### Excerpted text
From the land that brought us the Azonto dance craze, let’s dive into the world of Ghanaian cuisine!
Picture a bounty of food crops like cassava, plantains, yams, maize, and cocoyam – the building blocks of deliciousness. And hey, let’s not forget cocoa, Ghana’s gift to the world of chocolate.
Ghanaian food? Starchy, yes, but it’s not all about the carbs. Thanks to a global exchange of culinary ideas, you’ll find that traditional Ghanaian dishes are jam-packed with vitamins, minerals, and fiber. We’re talking whole grains and an army of veggies, making these dishes a tasty and healthy treat.
Now, whether you’re a West African cuisine enthusiast or just a foodie on a quest, here’s a delightful list of five Ghanaian eats that deserve a spot on your menu.
Breakfast: Koko with Koose/Bread
Picture this: Koko, the Hausa porridge, or millet porridge, to kickstart your day. It’s like a warm hug in a bowl, with origins in the northern reaches of Nigeria. Made from millet or cornmeal, it’s a cozy companion for Koose (those lovely deep-fried bean cakes) or a slice of bread.
Koko isn’t just any porridge; it’s got a spicy, aromatic zing thanks to ginger and a whole lot of goodness. Feel free to toss in some nuts or dried fruits for an extra oomph. It’s a balanced breakfast, so you can conquer the day without feeling weighed down.
And if you’re feeling fancy, there’s Rice Water Porridge, the classy Omo Tuo (steamed rice balls), Tom Brown (a nutritious porridge mix), or the classic African trio: Tea, Milo, or Coffee with Bread. Ghanaians love it.
Now, brunch is where the magic happens, and Waakye is the star. Hailing from Ghana’s north, it’s the ideal brunch buddy. Imagine your favorite rice and beans, with a twist —millet or sorghum leaves that give it that cool reddish-brown vibe.
Garnish it with some spicy pepper sauce, fried plantains, spaghetti, salad, avocado, or even boiled eggs, and you’re in for a mid-morning delight that’ll keep your energy levels soaring.
For those brunch rebels, consider Koko with Buffroat/Boflot/Puff Puff (sweet and chewy doughnuts), MpotoMpoto (Yam Porridge), or the legendary Red Red (Beans Stew) with fried plantains. This combo is basically a party in your mouth.

### Assigned task A
Give again the passage from the Ghanaian food text between "And if you’re" and "cool reddish-brown vibe.", inclusive.
### Assigned task B
Carry on the text about Ghanaian cuisine, starting right after its last sentence.

### Data shown
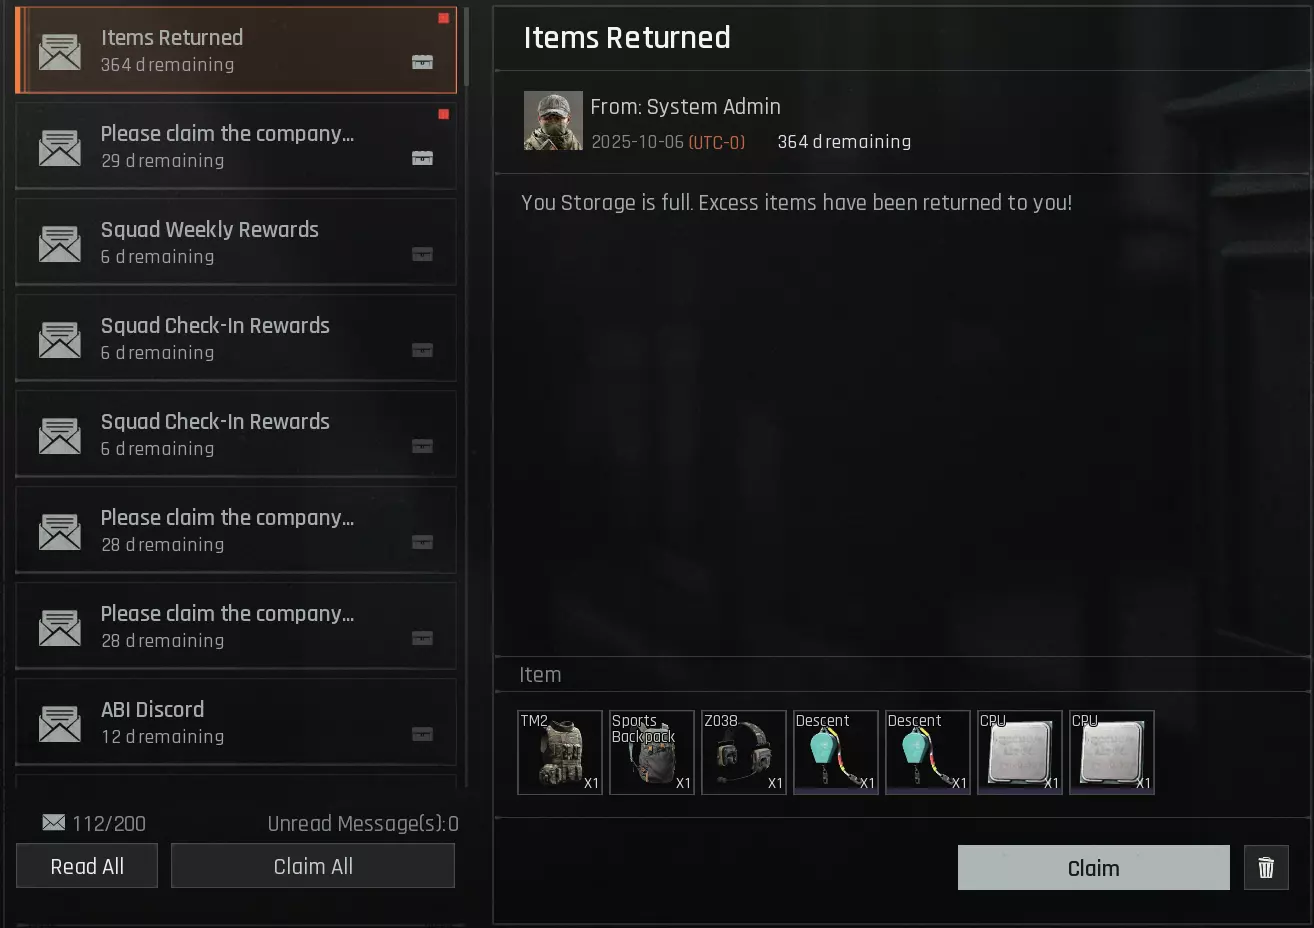
Task: Open the ABI Discord message
Action: pos(236,722)
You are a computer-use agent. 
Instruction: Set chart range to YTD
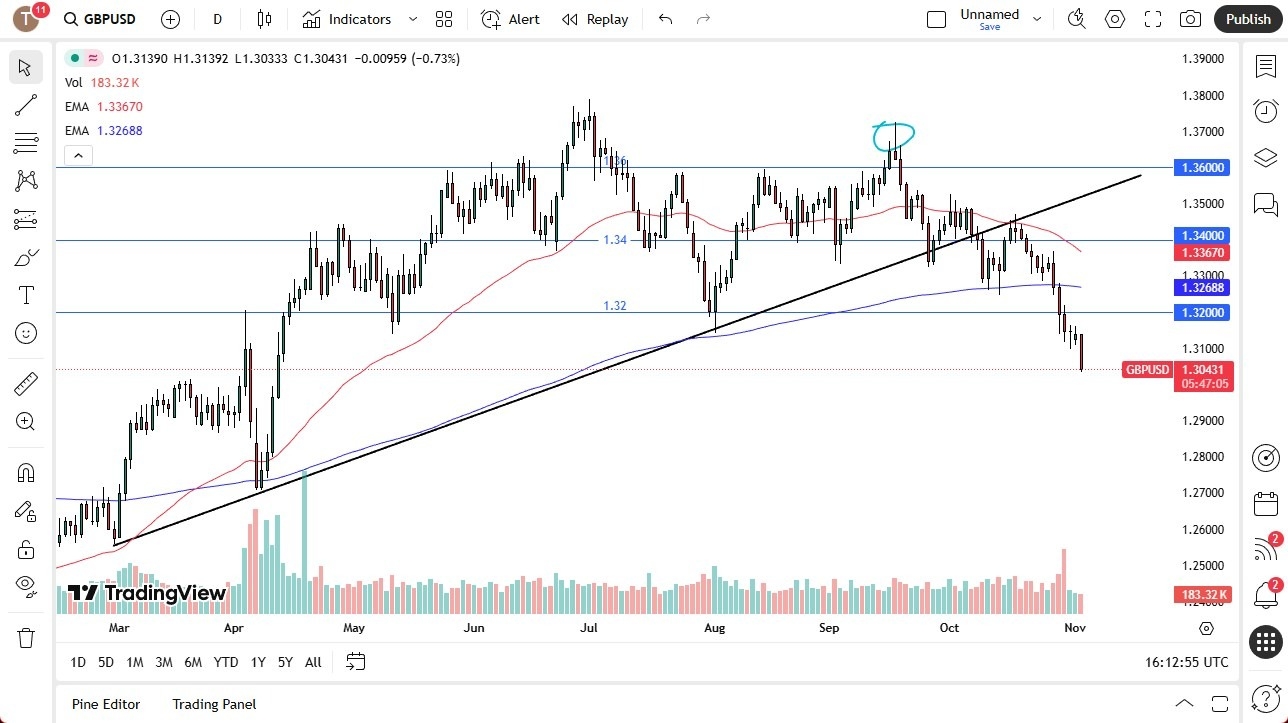coord(225,662)
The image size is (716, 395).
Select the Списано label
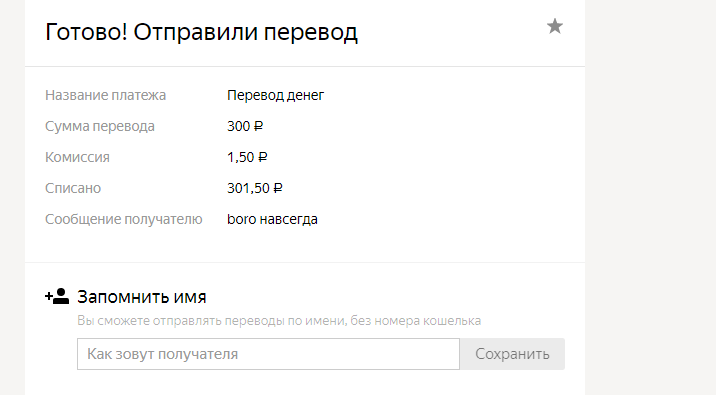click(73, 188)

### Expected output A
And if you’re feeling fancy, there’s Rice Water Porridge, the classy Omo Tuo (steamed rice balls), Tom Brown (a nutritious porridge mix), or the classic African trio: Tea, Milo, or Coffee with Bread. Ghanaians love it.
Now, brunch is where the magic happens, and Waakye is the star. Hailing from Ghana’s north, it’s the ideal brunch buddy. Imagine your favorite rice and beans, with a twist —millet or sorghum leaves that give it that cool reddish-brown vibe.

### Expected output B
Lunch: Banku and Tilapia
From the coastal regions of Ghana, we present the lunch sensation: Banku and Tilapia. It’s like a beach vacation on a plate. Banku, a soft, fermented corn and cassava dough, is a bit like Nigeria’s Eba. Paired with Tilapia, the fish with flavor to spare, and a side of spicy pepper sauce and fresh veggies, this combo is a taste of the seaside.
Feeling adventurous? Try Fufu and Goat Light soup (spoiler: it’s not light at all). Kontomire Soup or Ghanaian Groundnut Soup with boiled yam and plantain also make for a tantalizing lunch. Akple, a slimy delight from the south, is paired with Okra Soup, and Kenkey with fried fish is a must-try for the curious.
Dinner: Jollof Rice
Jollof Rice, the crown jewel of West African cuisine, is a dinner party favorite. Originating from Senegal, it’s a symphony of rice, tomatoes, onions, peppers, and a spice extravaganza. In Ghana, you can choose your protein adventure: chicken, beef, goat meat, seafood, or veggies.
Feeling bold? Opt for Tubani (Bean Pudding) or Agwanmo (fried rice with a twist). Etor, a mash-up of yams or plantains, served with hard-boiled eggs or cucumber, is a unique dinner choice. Tuo Zaafi with savory soup or stew, and Wasawasa or rice and Shito (spicy pepper sauce) also bring their fiery game to the table.
Snacking time! Kelewele is the undisputed champion—bite-sized cubes of fried spicy plantain, jazzed up with ginger, garlic, and chili. The aroma alone is an instant mood-lifter, and the flavors? Bold and beautiful.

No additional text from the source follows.